▸ **Records from a data source**
Segment Open

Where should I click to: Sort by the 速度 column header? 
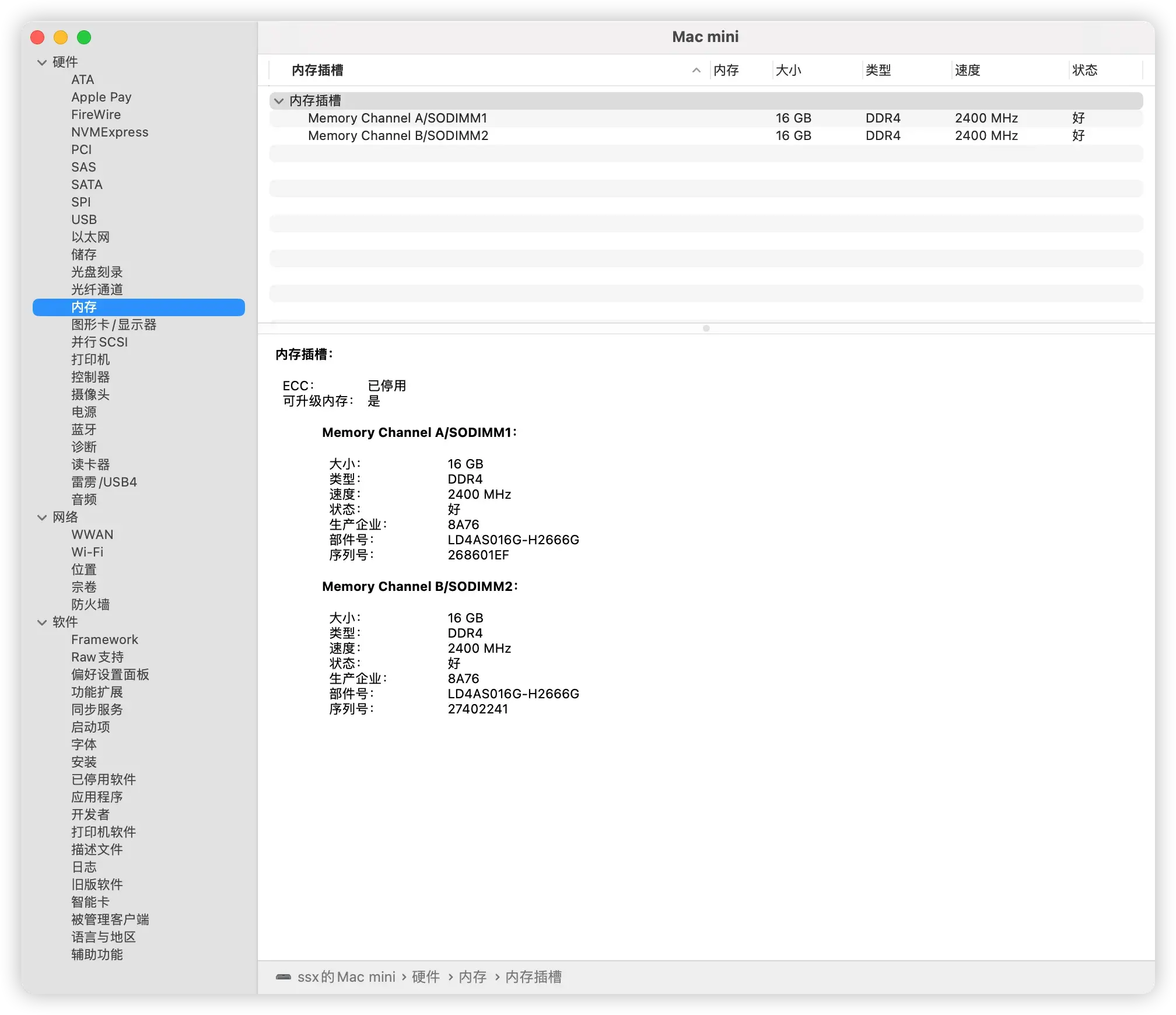pyautogui.click(x=967, y=71)
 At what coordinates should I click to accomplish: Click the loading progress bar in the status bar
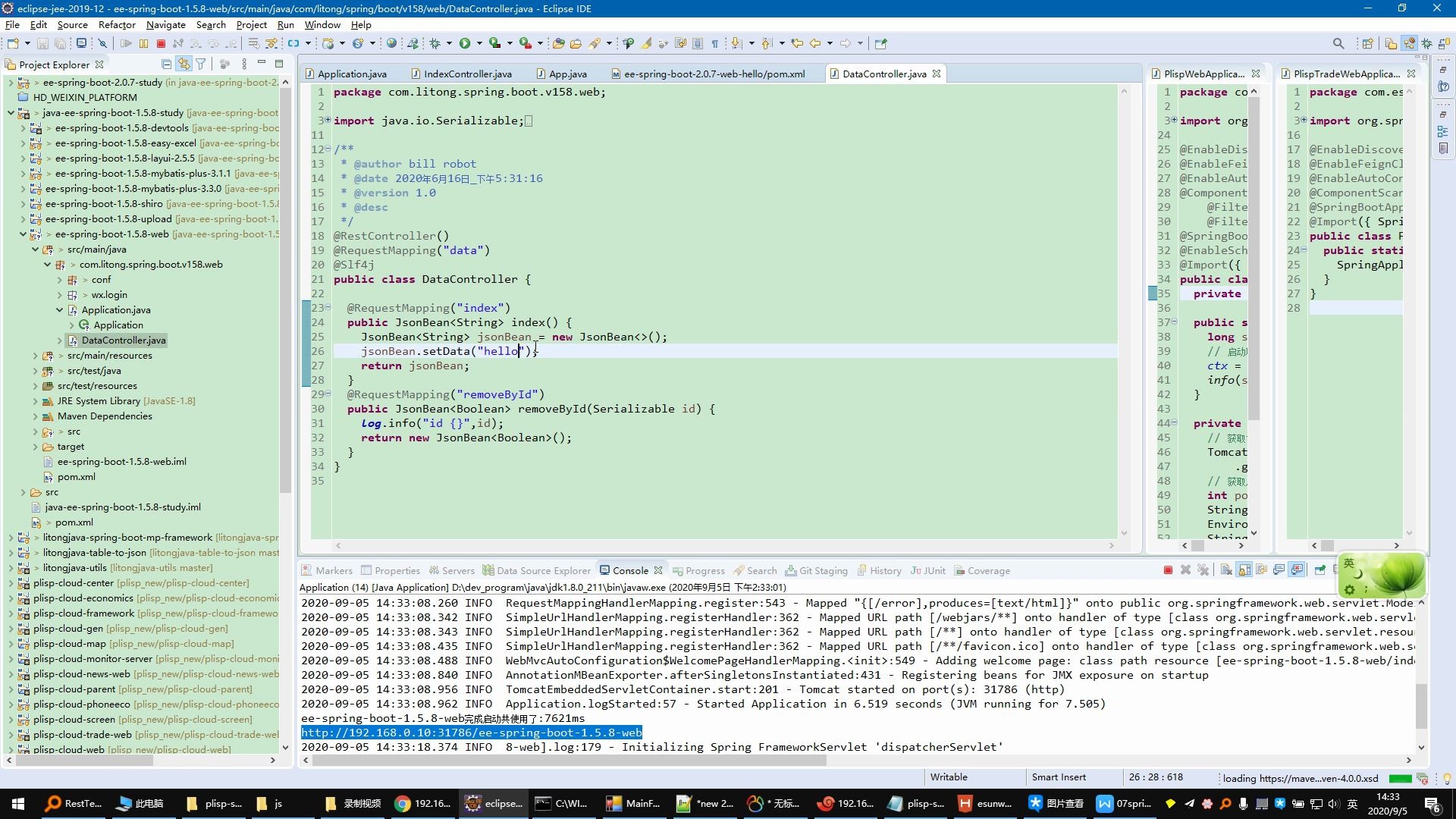pyautogui.click(x=1399, y=779)
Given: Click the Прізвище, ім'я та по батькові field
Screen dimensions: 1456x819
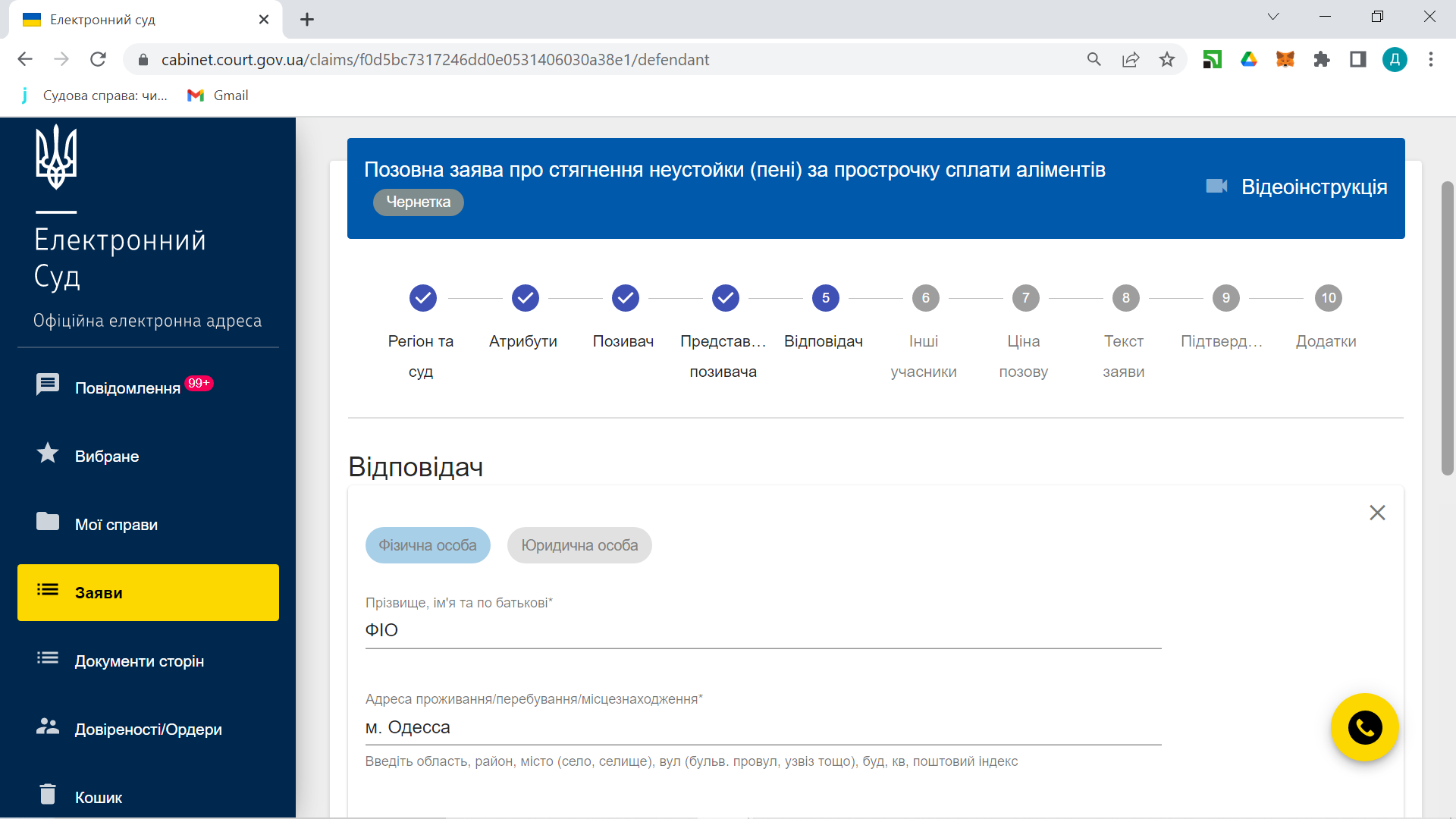Looking at the screenshot, I should point(762,630).
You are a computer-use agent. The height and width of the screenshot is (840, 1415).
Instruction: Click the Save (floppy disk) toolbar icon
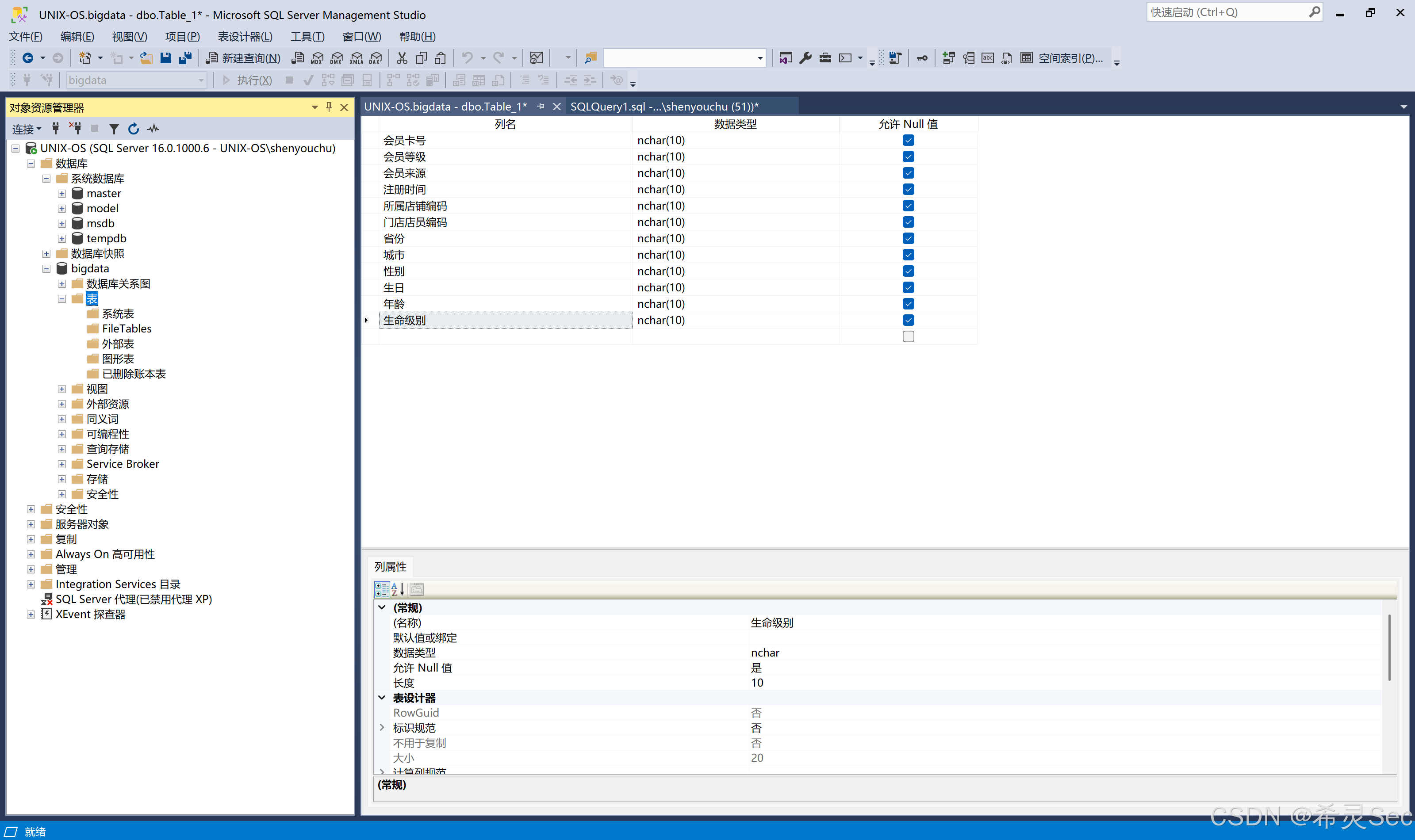click(x=165, y=58)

Segment Closed

▸ **WHAT YOU ARE ASKED TO DO**
Write out word for word every line from the line with "Instruction: Click the" through the final line of the records, both included, skipping the pictures.

▸ **YOUR SOLUTION**
Instruction: Click the Save (floppy disk) toolbar icon
click(x=165, y=58)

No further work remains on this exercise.